#### Task prompt:
Restating the data word for word is all that is required.

#### Dataset records:
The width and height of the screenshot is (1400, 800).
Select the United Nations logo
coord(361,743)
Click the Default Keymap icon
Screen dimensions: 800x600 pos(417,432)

#### Expected answer:
The width and height of the screenshot is (1400, 800).
Select the United Nations logo
coord(361,743)
Click the Default Keymap icon
Screen dimensions: 800x600 pos(417,432)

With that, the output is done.